Der Lukastext, der für heute vorgesehen ist, deutet an, dass es einen Zusammenhang gibt zwischen der Ausbreitung des Christentums und dem Wunderwirken Gottes. Jesus war ein Zimmermann, der von Fischen nichts verstand. Die Anweisung, die er gab, war unfachmännisch. Sie lautete:

Fahre hinaus, wo es tief ist, und werft eure Netze zum Fang aus.

Diese Anweisung war völlig daneben, denn mitten am Tag werden die Fische nicht an der Oberfläche verweilen an der Stelle, wo das Wasser am tiefsten ist. Trotzdem führte Petrus diesen scheinbar unsinnigen Befehl aus. Er vollzog damit eine Glaubensentscheidung, bei der er es riskierte, sich lächerlich zu machen. Und siehe da, es passierte ein Wunder.

'The Miraculous Draft of Fishes', 2005, TTaylor

In jedem Wunder steckt eine Botschaft. Sie sind nicht bloß Machtdemonstrationen. Wenn Jesus ein Wunder vollbrachte, dann wollte er damit etwas sagen. Die Botschaft, um die es hier geht, hängt mit dem Auftrag an Petrus zusammen:

Fürchte dich nicht! Von nun an wirst du Menschen fangen!

Der wundersame Fischfang veranschaulicht, wie die Christenheit sich ausbreiten würde. Diese Ausbreitung ist nicht in erster Linie eine menschliche Leistung, sondern eine Wundertat Jesu Christi.

Die Ausbreitung der Christenheit ist dementsprechend immer ein Wunder. Denn die Kirche ist eine Schöpfung des Heiligen Geistes. Dass wir hier versammelt sind, um Gottesdienst zu feiern, ist ein Wunder des heiligen Geistes. Keine menschliche Leistung kann die Kirche schaffen oder erhalten. Wir sind Christen allein durch die Gnade Gottes. In diesem Sinne gibt es auch bei uns im Westen Zeichen und Wunder, denn die bloße Existenz der Christenheit hier bei uns ist ein Wunderzeichen.

Aber wir können an der Erhaltung und Verbreitung des christlichen Glaubens mitwirken. Da, wo Kirche ist, gibt es Millionen von Arbeitsstunden im Hintergrund. Dass wir hier und heute Gottesdienst feiern können, hängt damit zusammen, dass unzählige Menschen unermesslich viel geleistet haben, weil sie glaubten, dass es sinnvoll ist, an der Sache Christi beteiligt zu sein, auch wenn viel vergebliche Mühe dabei ist, wie bei Petrus vor dem großen Fischfang. Die Christenheit ist das Ergebnis von menschlicher Arbeit und göttlichem Wunder, wobei das Wunder ausschlaggebend ist.

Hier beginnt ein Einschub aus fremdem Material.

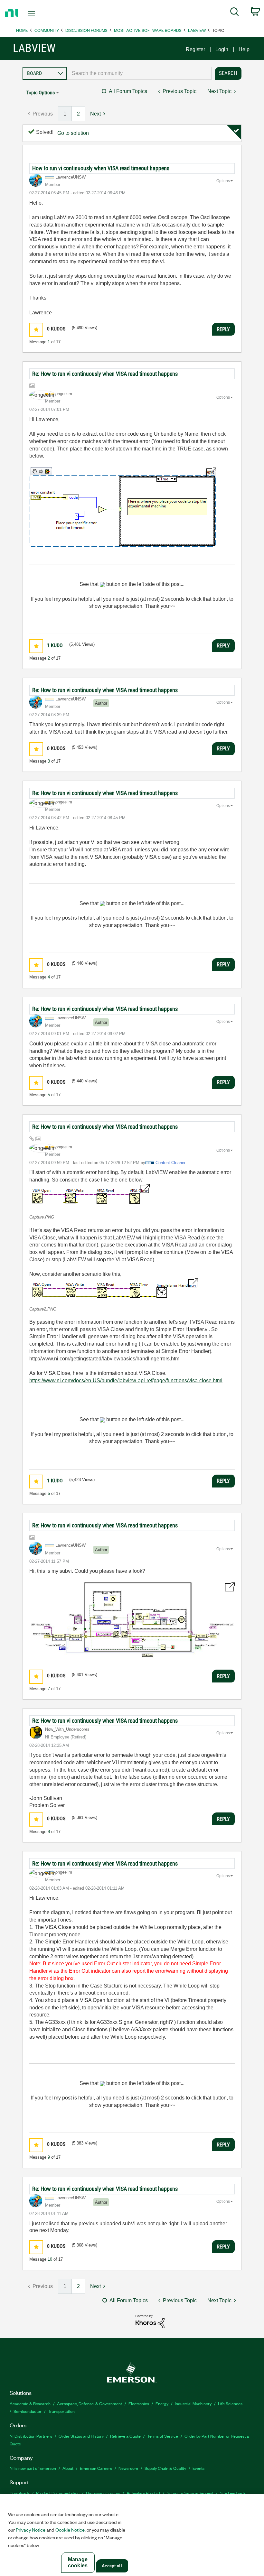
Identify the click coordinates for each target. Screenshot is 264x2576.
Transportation (61, 2411)
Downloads (20, 2493)
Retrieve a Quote (125, 2436)
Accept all (112, 2565)
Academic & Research (30, 2403)
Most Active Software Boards (148, 30)
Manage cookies (78, 2562)
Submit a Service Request (190, 2493)
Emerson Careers (96, 2468)
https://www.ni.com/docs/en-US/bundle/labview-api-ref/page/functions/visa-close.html (125, 1380)
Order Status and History (81, 2436)
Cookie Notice (70, 2529)
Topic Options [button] (40, 92)
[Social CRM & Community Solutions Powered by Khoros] (150, 2321)
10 (50, 2259)
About (67, 2468)
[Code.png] (122, 507)
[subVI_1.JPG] (132, 1621)
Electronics (138, 2403)
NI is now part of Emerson (33, 2468)
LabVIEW (197, 30)
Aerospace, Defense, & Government (89, 2403)
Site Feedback (233, 2493)
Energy (162, 2403)
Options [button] (223, 181)
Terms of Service (162, 2436)
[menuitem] (234, 13)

Petrus ist für uns alle eine Vorlage. Er war bereit, etwas zu tun, was scheinbar sinnlos war, damit ein Wunder geschehen konnte. Und auch wir sollten etwas tun, was scheinbar sinnlos ist: wir sollten mit Wundern rechnen und für Wunder beten.

Es gab einen evangelischen Missionar mit dem Namen Arthur Matthews, der für die China-Inland-Mission gearbeitet hatte. Anhand seiner eigenen Erfahrung hat er folgendes behauptet: „Gott grenzt einige seiner Tätigkeiten ein, je nachdem wie seine Anhänger beten. Wenn sie nicht bitten, wird er nicht handeln. Der Himmel wartet auf unsere Anregungen und unsere Initiativen, dass wir offenbaren, was wir wollen. Er wartet, dass wir im Gebet vorbringen, wonach wir uns sehnen.“

Als ich in den 60er Jahren in San Francisco wohnte, entstand dort die Hippy-Bewegung und die ersten Studenten-Revolten. Beide waren eine Auflehnung gegen konventionelle Einschränkungen. Es entstanden in dieser Zeit einige Sprüche und Parolen. Und unter diesen Parolen gibt es eine, die bei mir hängen geblieben ist und an die ich immer wieder denken muss. Sie lautet: „Sei realistisch, fordere das Unmögliche!“ Dieser Spruch ist ein passender Leitsatz für den christlichen Glauben. Es gibt Gott gegenüber nur eine einzige realistische Haltung, nämlich, man sollte von ihm das Unmögliche erwarten. Wer das Unmögliche von Gott nicht erwartet, macht ihn zu klein. Gerade bei uns Protestanten besteht die Gefahr, dass wir Gott auf das beschränken, was der eigene Verstand begreifen kann. Wenn Gott nicht größer wäre als das, was unser Verstand akzeptieren kann, dann wäre er nicht mehr Gott.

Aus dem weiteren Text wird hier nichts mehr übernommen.